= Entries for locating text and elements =

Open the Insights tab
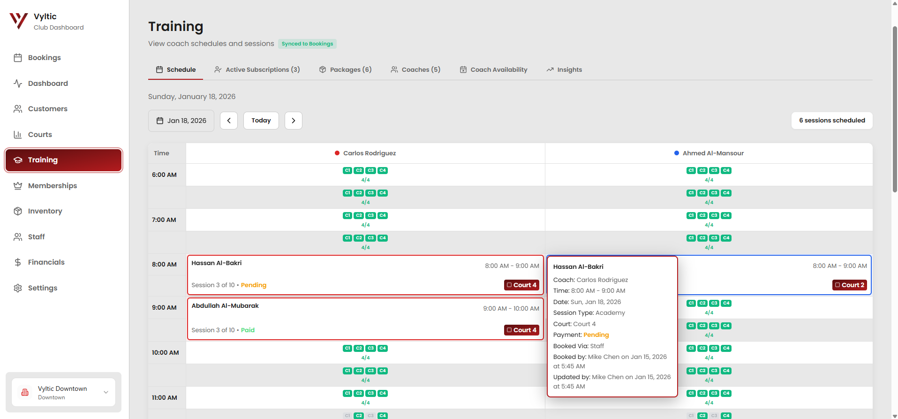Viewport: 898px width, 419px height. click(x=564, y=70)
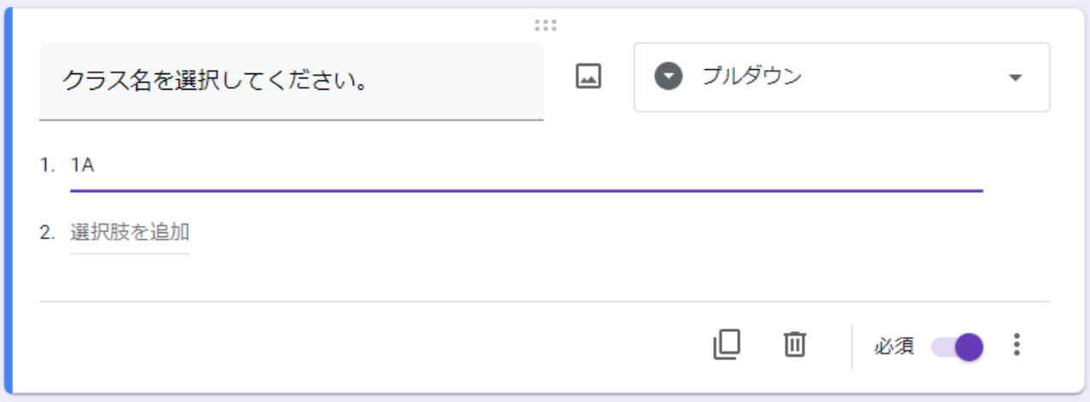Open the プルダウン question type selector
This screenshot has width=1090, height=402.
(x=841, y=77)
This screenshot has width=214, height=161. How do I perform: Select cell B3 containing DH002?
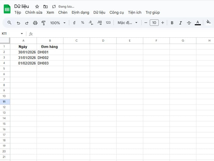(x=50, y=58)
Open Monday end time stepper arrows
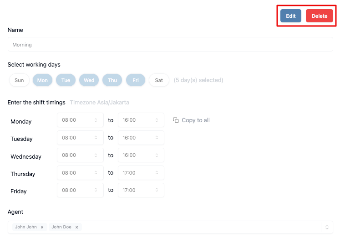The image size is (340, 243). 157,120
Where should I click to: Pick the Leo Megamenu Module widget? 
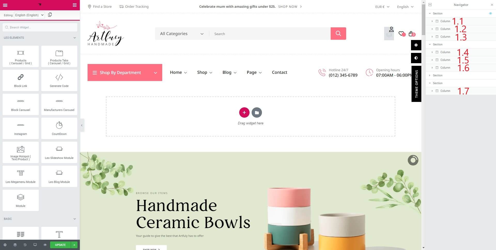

* * *

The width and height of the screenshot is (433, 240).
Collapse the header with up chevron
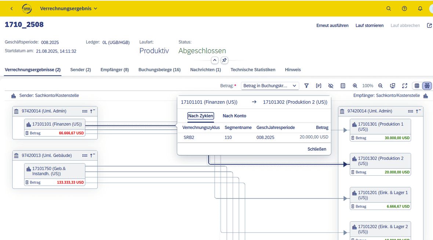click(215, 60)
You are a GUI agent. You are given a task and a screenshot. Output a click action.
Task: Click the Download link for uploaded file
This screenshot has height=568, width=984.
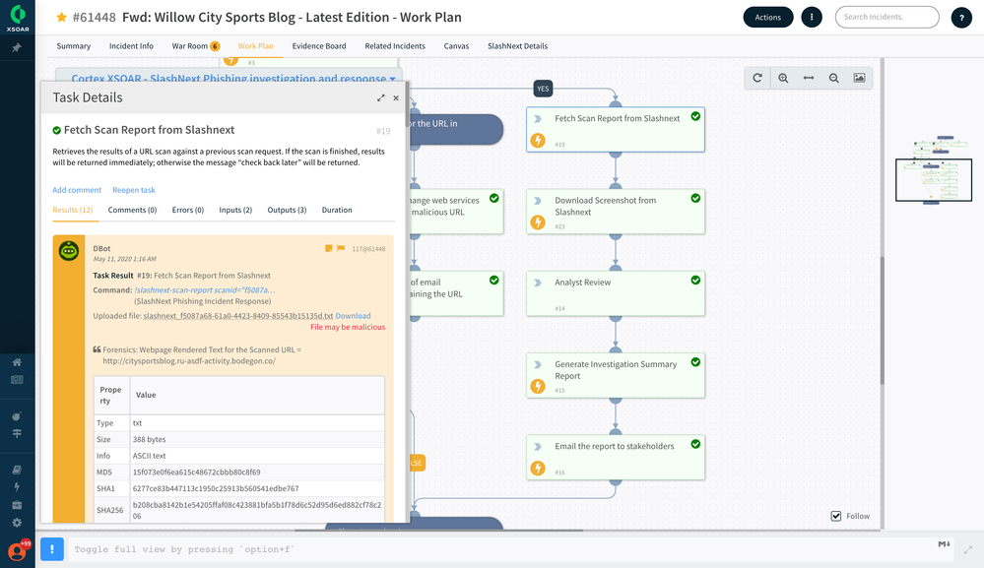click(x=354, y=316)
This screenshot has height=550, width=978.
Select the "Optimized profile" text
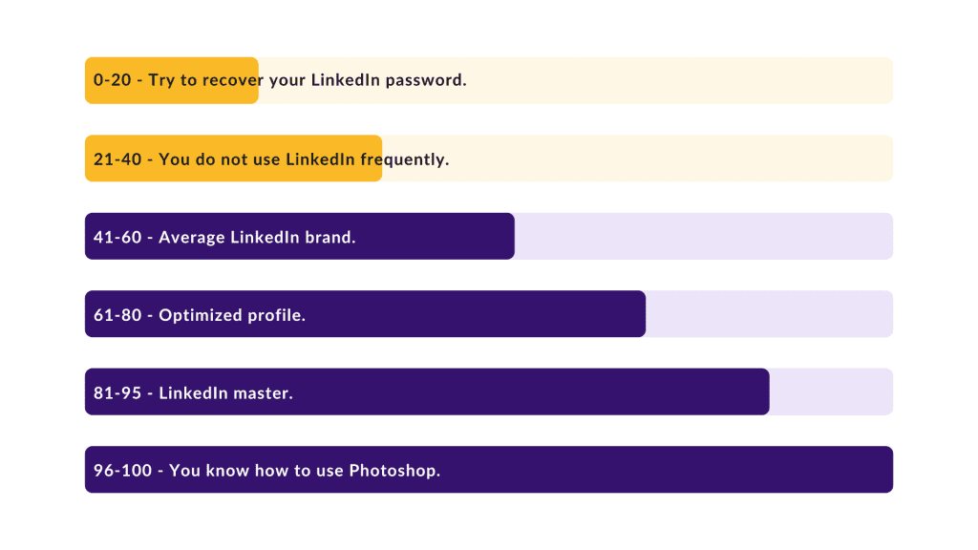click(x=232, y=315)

--

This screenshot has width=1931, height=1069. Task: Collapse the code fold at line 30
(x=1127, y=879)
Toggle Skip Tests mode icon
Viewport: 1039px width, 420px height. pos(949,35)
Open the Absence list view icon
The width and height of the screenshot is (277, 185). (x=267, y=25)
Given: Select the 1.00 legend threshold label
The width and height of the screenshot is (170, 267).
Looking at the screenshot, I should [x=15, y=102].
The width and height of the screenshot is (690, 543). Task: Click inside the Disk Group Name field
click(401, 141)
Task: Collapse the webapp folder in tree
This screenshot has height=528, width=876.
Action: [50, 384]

= AIM =
Copy out the items from the line with "Open Monday end time stepper arrows" to the line with "Where should I", both of those lines included, and leave the pictures out of your answer.

= ANSWER FOR THE TASK =
Open Monday end time stepper arrows
The image size is (340, 243). 157,120
Where should I click to: Pick the Leo Megamenu Module widget? 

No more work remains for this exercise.